‘Gone’ is Not Just Another Girl in a Hole Thriller

Over the last few years, Amanda Seyfried has alternated between feather-light, borderline dippy romances like Letters to Juliet and Dear John, and darker, sometimes gothic fare, like Red Riding Hood and Jennifer’s Body. Gone belongs in the latter category. It also gives her an uncharacteristically surly and paranoid role, one that has her repeatedly widening her saucer eyes with distress.

Seyfried plays Jill, a traumatized young woman living in Portland with her sister Molly (Emily Wickersham). The movie does a nice job of parceling out information in its opening 10 or 15 minutes.

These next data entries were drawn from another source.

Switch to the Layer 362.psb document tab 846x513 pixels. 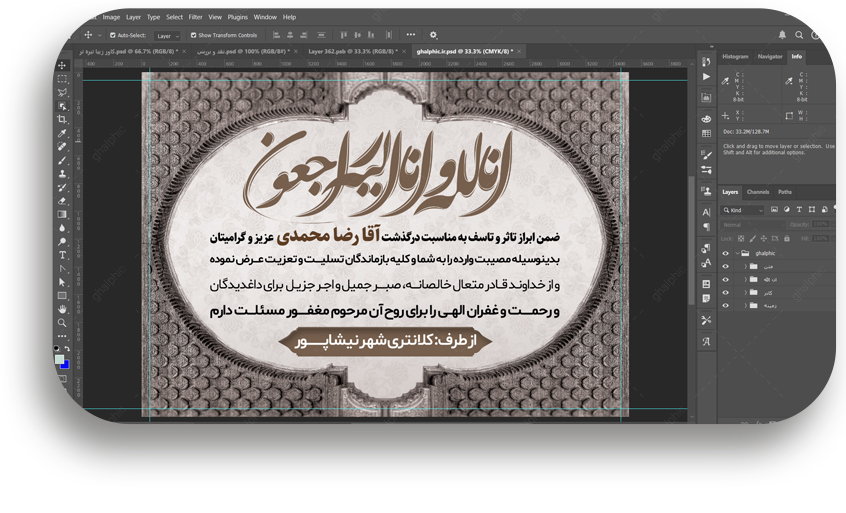352,50
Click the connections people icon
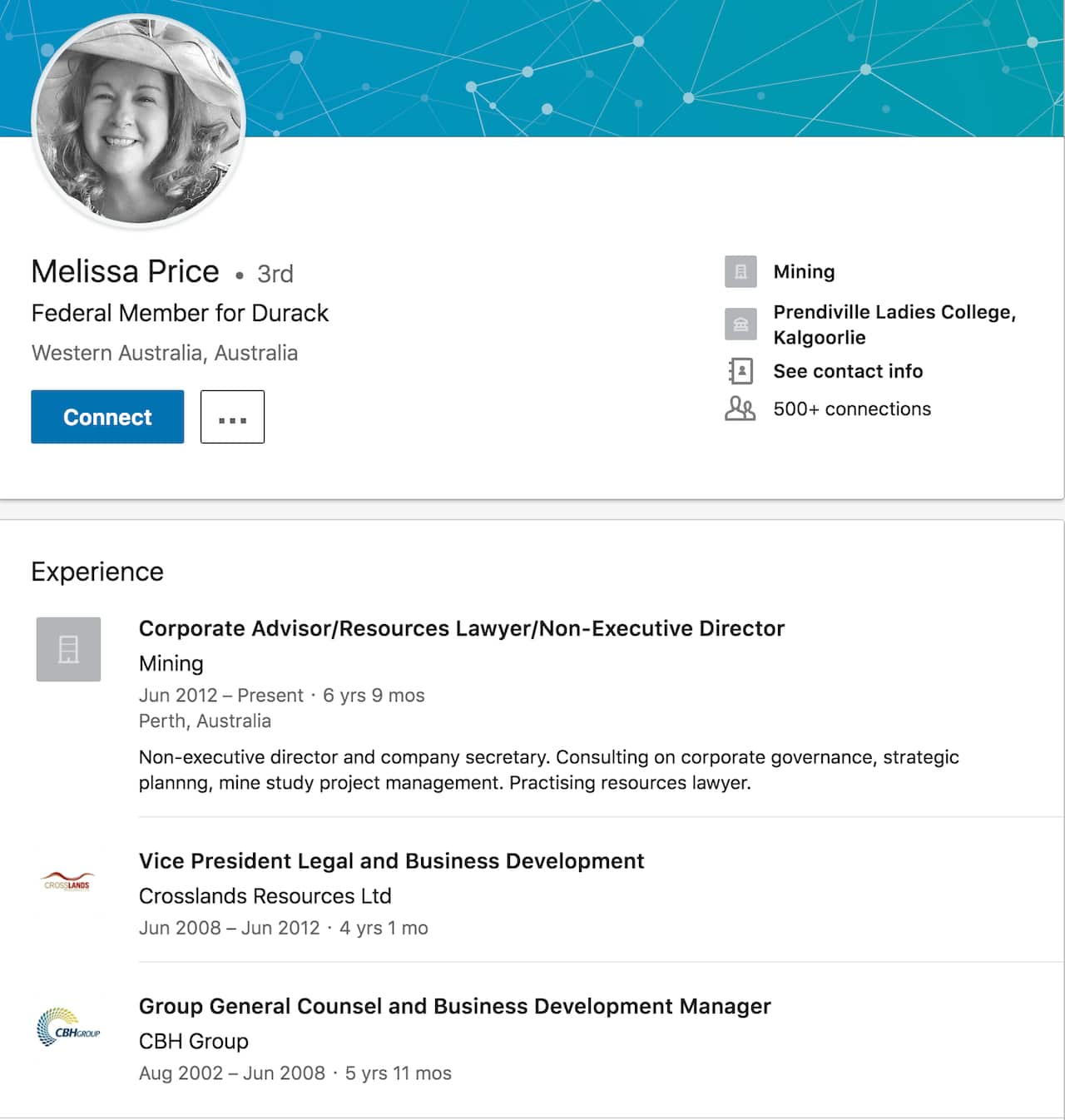The height and width of the screenshot is (1120, 1065). pyautogui.click(x=741, y=409)
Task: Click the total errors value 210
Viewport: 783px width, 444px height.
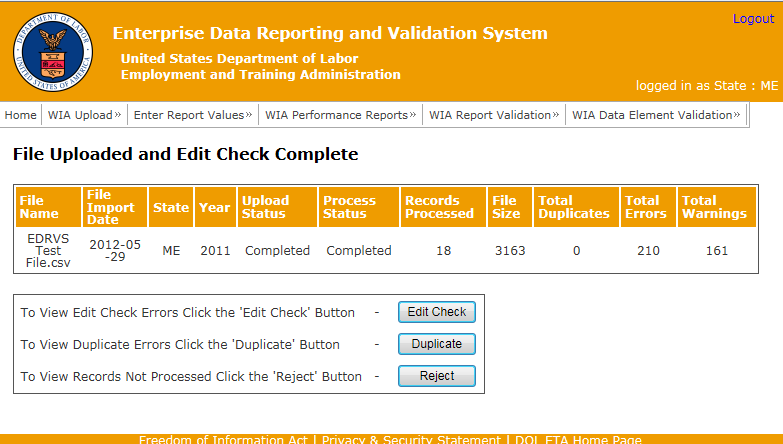Action: [x=647, y=251]
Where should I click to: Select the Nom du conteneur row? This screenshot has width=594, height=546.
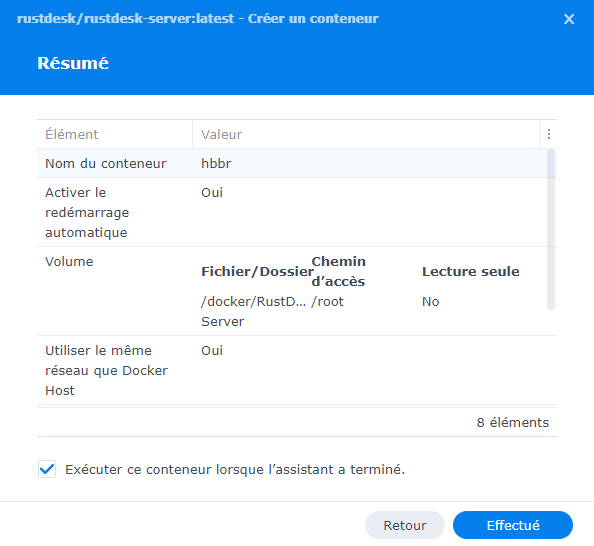[292, 163]
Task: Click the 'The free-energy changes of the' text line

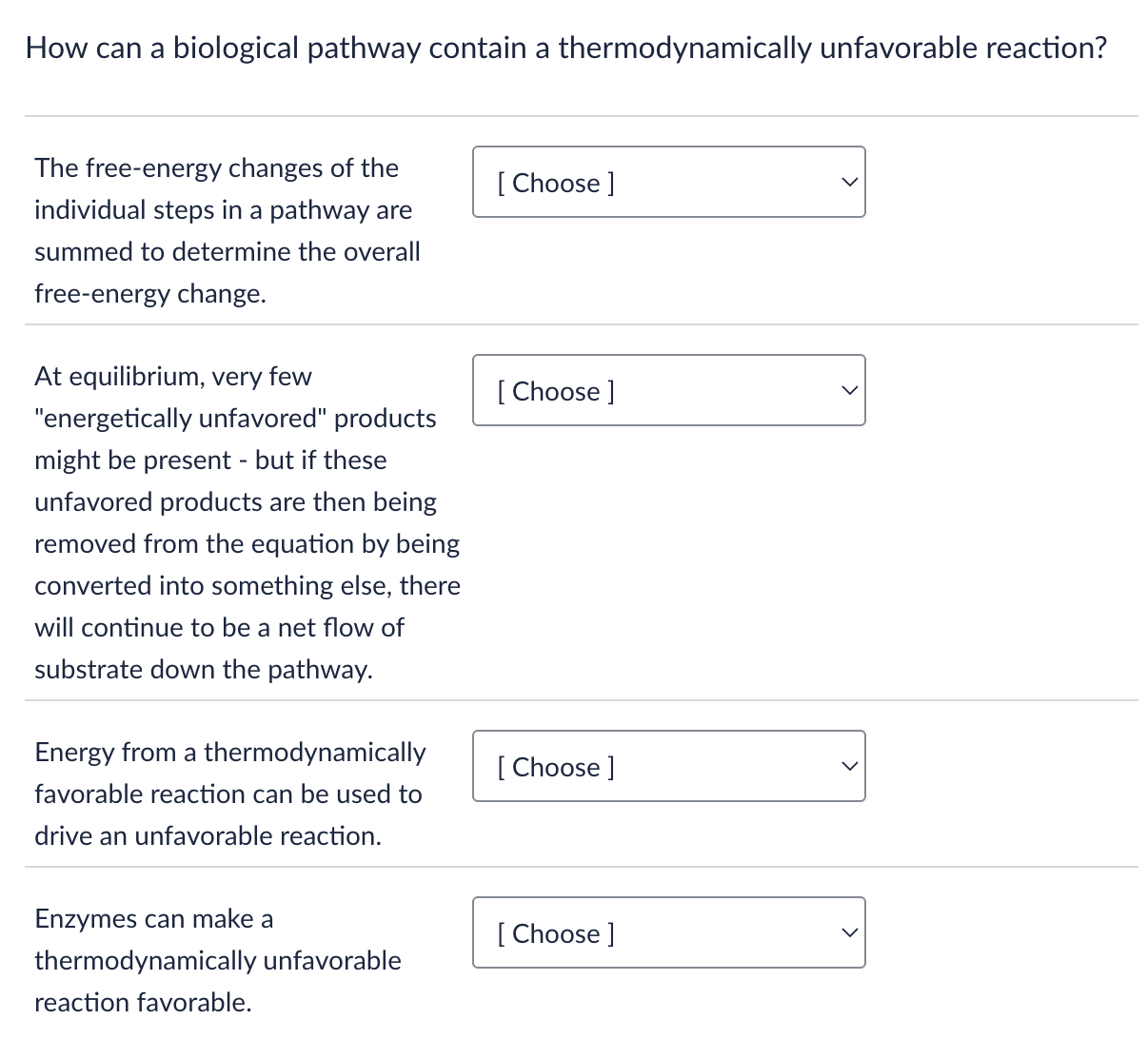Action: pyautogui.click(x=216, y=168)
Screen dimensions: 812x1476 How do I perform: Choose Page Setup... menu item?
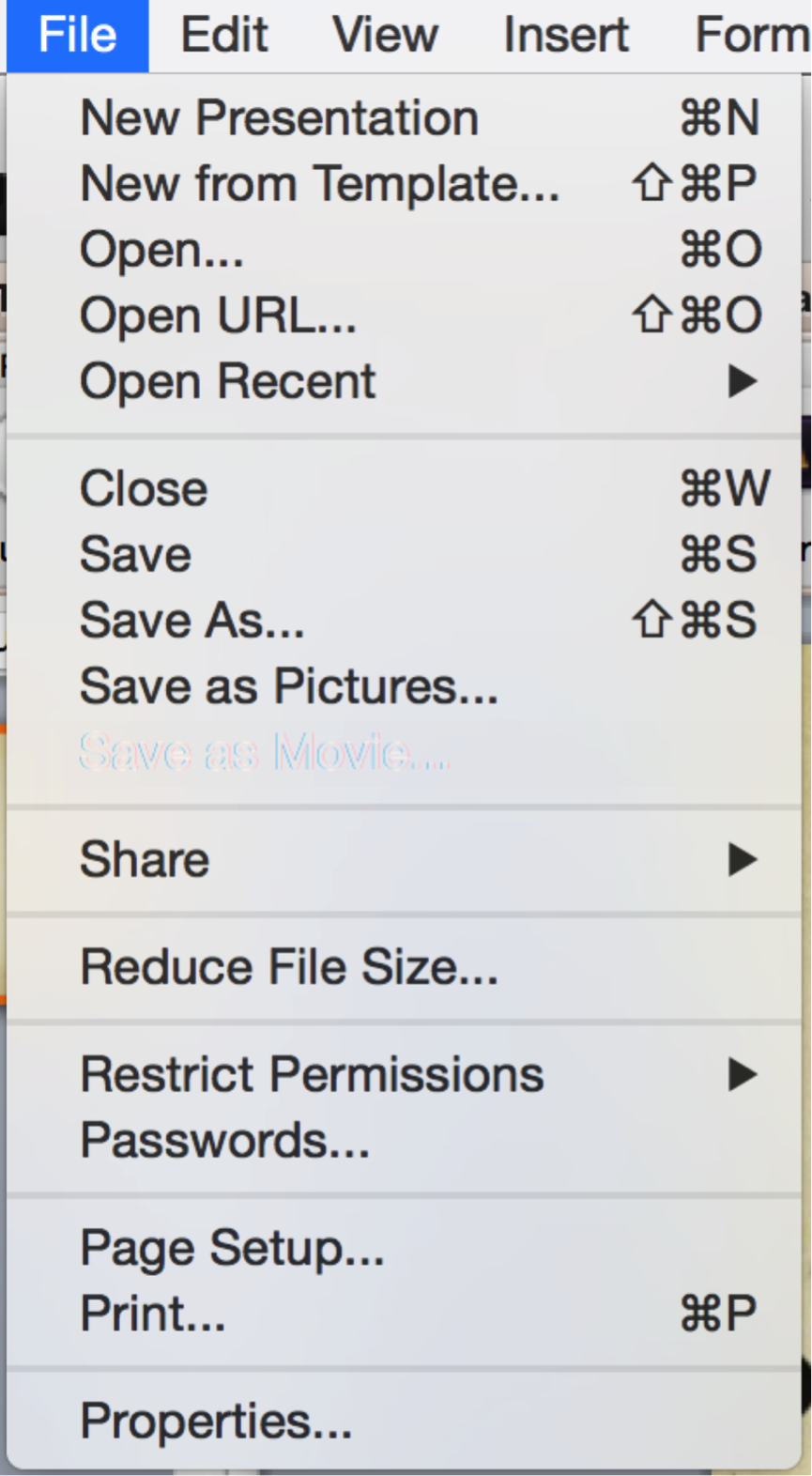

It gradually becomes clear that Jill escaped the clutches of a serial killer some months ago. Or so she thinks. The police haven’t been able to locate any evidence of her abduction, including the giant hole in the woods, filled with remains of other victims, where she remembers languishing.

When Jill returns home from her waitressing night shift to find Molly’s bed unexpectedly empty, she is immediately convinced that her assailant has returned and taken her sister. The police, including Detective Powers (Daniel Sunjata), are less than convinced, which only increases Jill’s intensity, fueled by an unstable mixture of her vindictiveness and need for vindication. She sets out to find the killer herself, and the cops quickly become more interested in stopping her than in helping her case.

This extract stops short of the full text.